Web Comics[edit | hide]

  • Elementals in What's Shakin', called Eternals, embody a single element. The only eternal seen so far has been Fred.
  • Amusingly played with by Order of the Stick, where the cleric Redcloak proves the value of a rudimentary education in chemistry with Chlorine Elementals, Titanium Elementals, and Osmium Elementals.
    • In case you're wondering, the Titanium Elementals were fired out of catapults during a castle assault, and the chlorine elemental was used to kill infantry with its poison gas.
    • Redcloak also takes the opportunity to point out that fire isn't even an element.
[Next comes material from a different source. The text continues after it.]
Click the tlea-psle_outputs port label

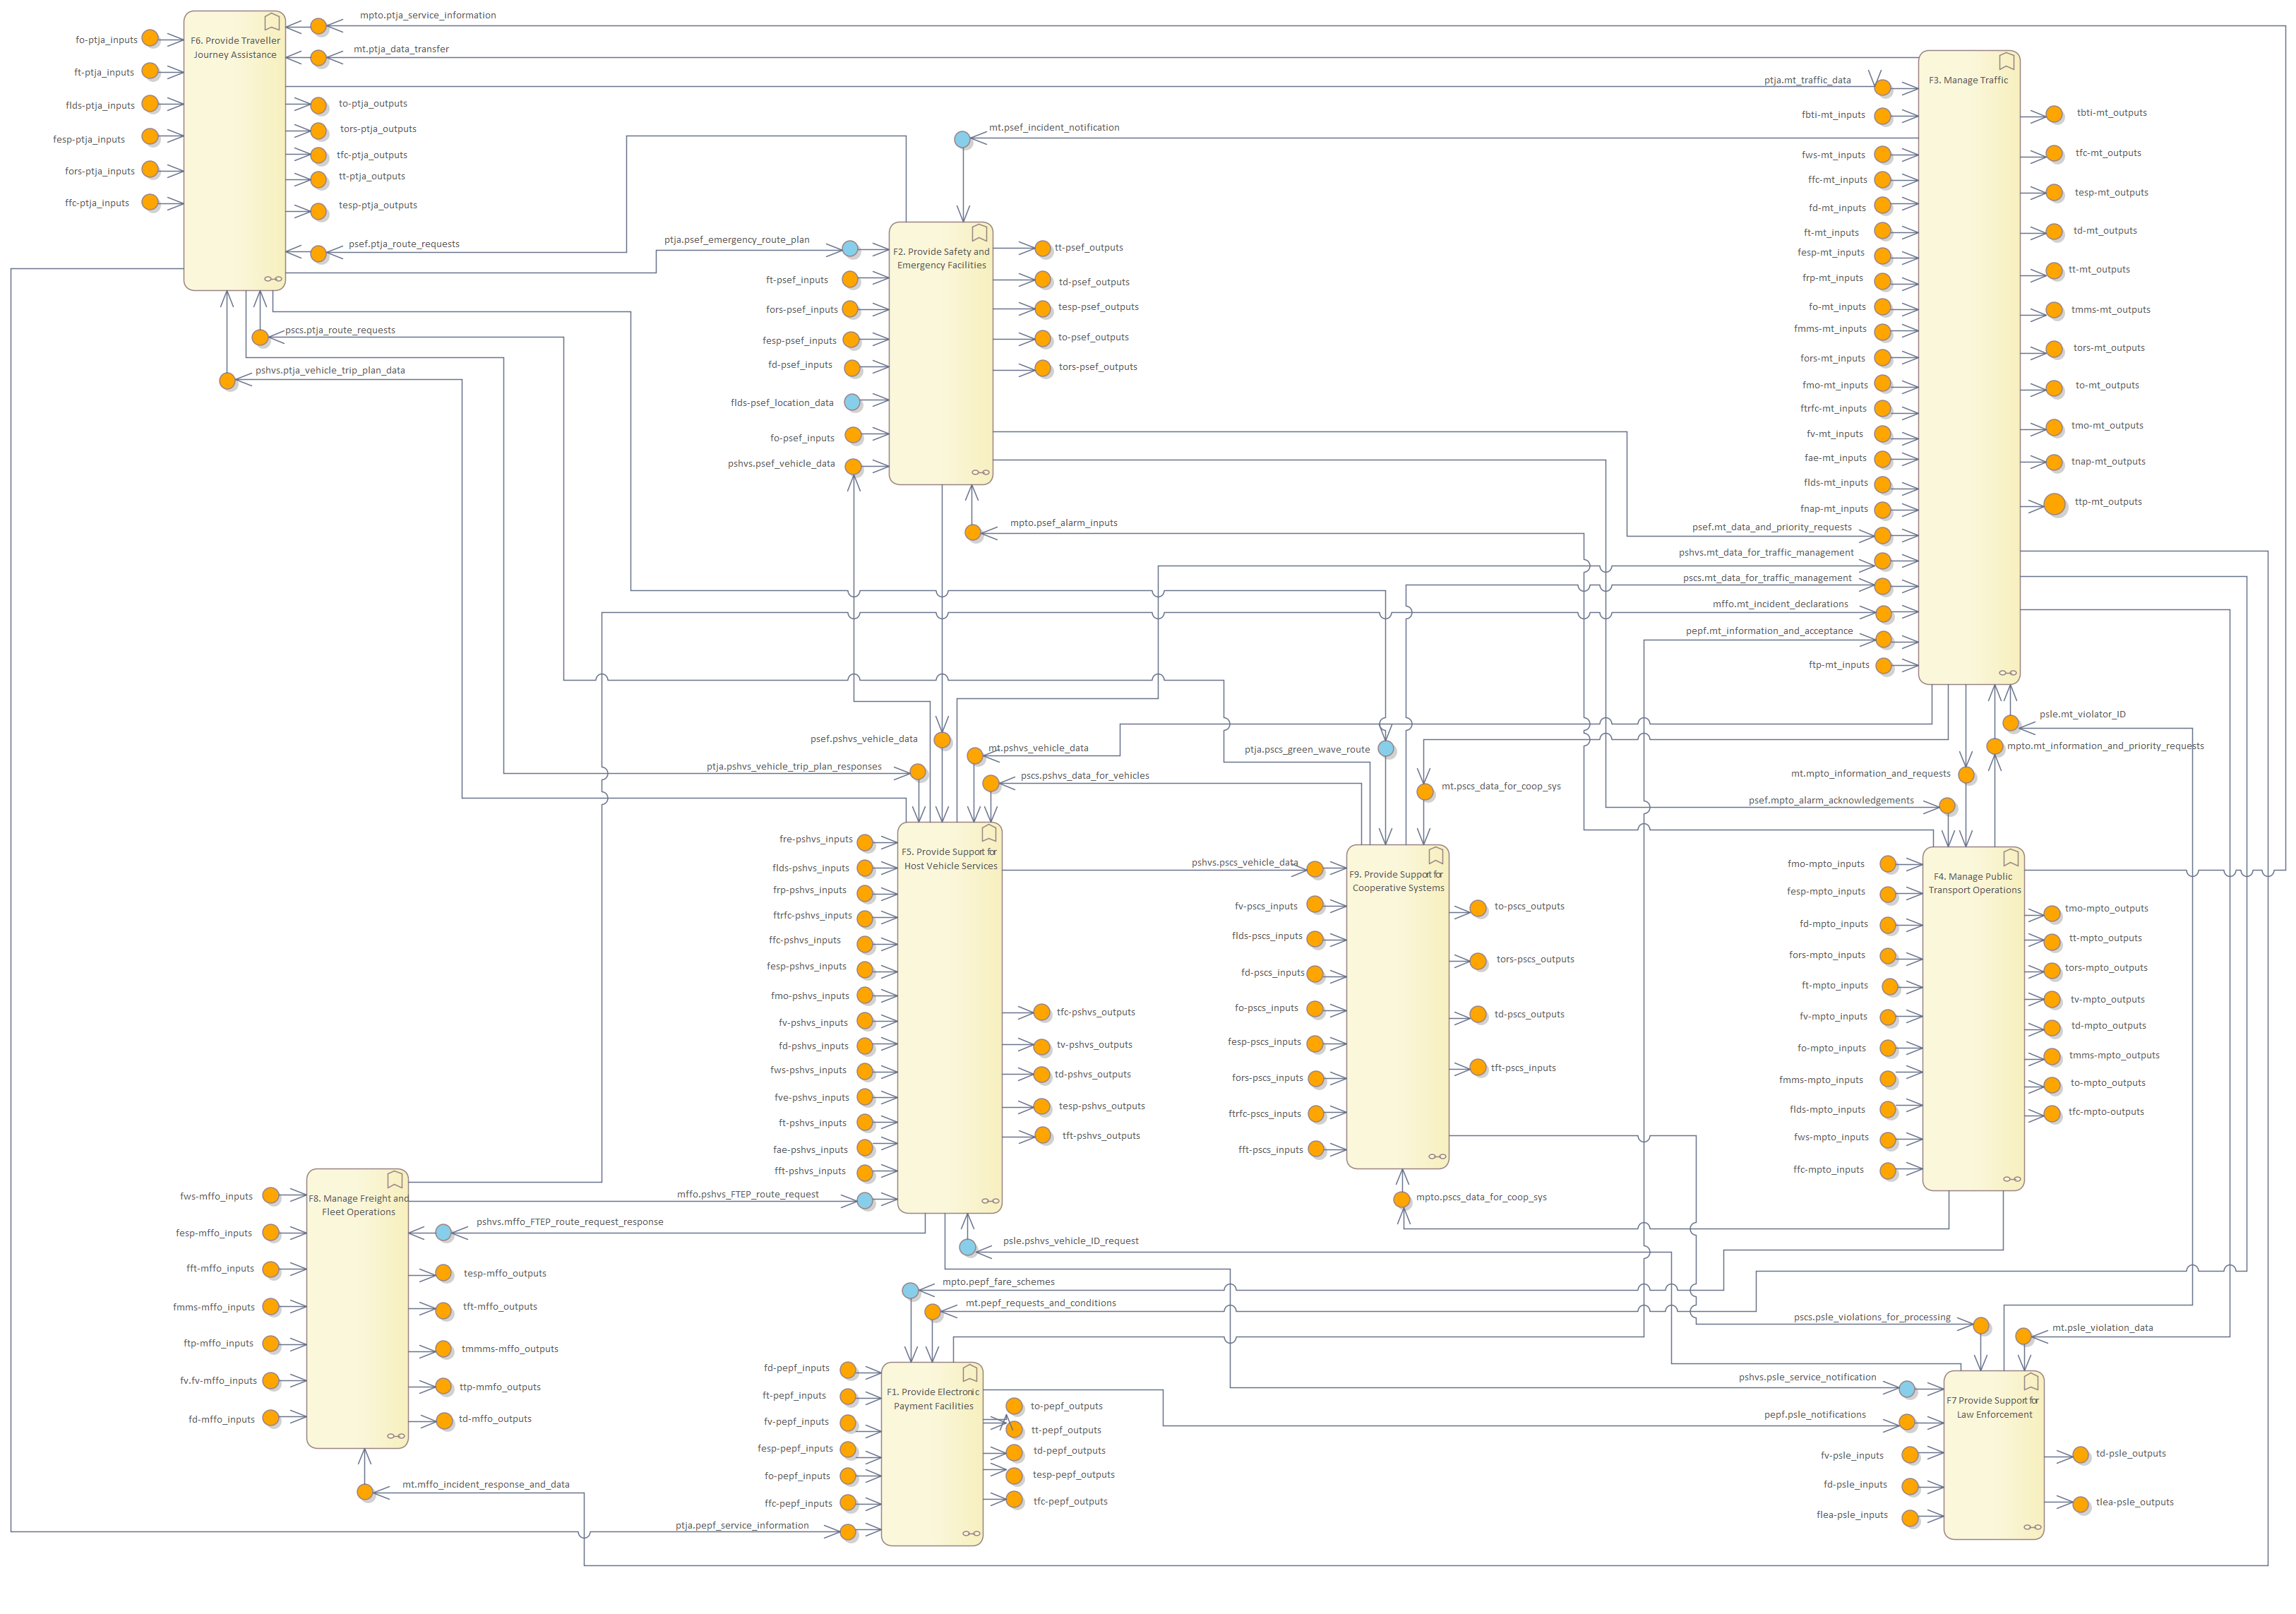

They're not called "reactionals."
      • Vaarsuvius, however, is not amused, complaining that Redcloak has no appreciation for the classics.
  • MSF High: Rainer MAY qualify for this.
  • Gunnerkrigg Court: Antimony discovers that one of her ancestors was "some sort of fire elemental".

Web Original[edit | hide]

  • In The Gamers Alliance, elementals are rare but powerful creatures whose power is rivalled only by the gods and the dragons. They are usually sealed within magical objects, and it takes the right amount of knowledge and spells to set them free. A fire elemental burned down the military school Graves Hall and most of the students and masters, an ice elemental froze and shattered one quarter of Remonton and over half of its citizens, and an earth elemental killed off hundreds of demons. Thankfully all of the elementals seen so far have only wrought destruction for a short while until they became weary and decided to return to the High Plane to be reunited with their sisters and brothers.
  • The Global Guardians PBEM Universe had a few characters who were the embodiment of the elements. Ifrit was a literal fire demon from Islamic mythology. Maelstrom was the "lord of storms" and could control wind, wave, and lightning. Indian superheroine Dhara is the embodiment of the Vedic goddess of the earth.
  • Cracked.com's #8 Science Lesson As Taught by Famous Video Games represents them as hot chicks.

Western Animation[edit | hide]

  • The cartoon incarnations of Thunder and Lightning from Teen Titans.
  • The WITCH become this in the last episode of season 2. Also counts as a Deadly Upgrade as they lose their humanity in the process.
  • Frictor, the evil friction elemental from The Ripping Friends. Created by exposing the heroes' foot calluses to radiation. Yes, you read that correctly.
  • In Avatar: The Last Airbender, dragons are the original firebenders, "sky-bison" (flying white striped buffalo) are the original airbenders, and "badger-moles" (huge blind digging badgers) are the oldest earthbenders. Water is unique in the fact that the original waterbender was the moon, but the embodiment of the ocean is a Koi fish named La.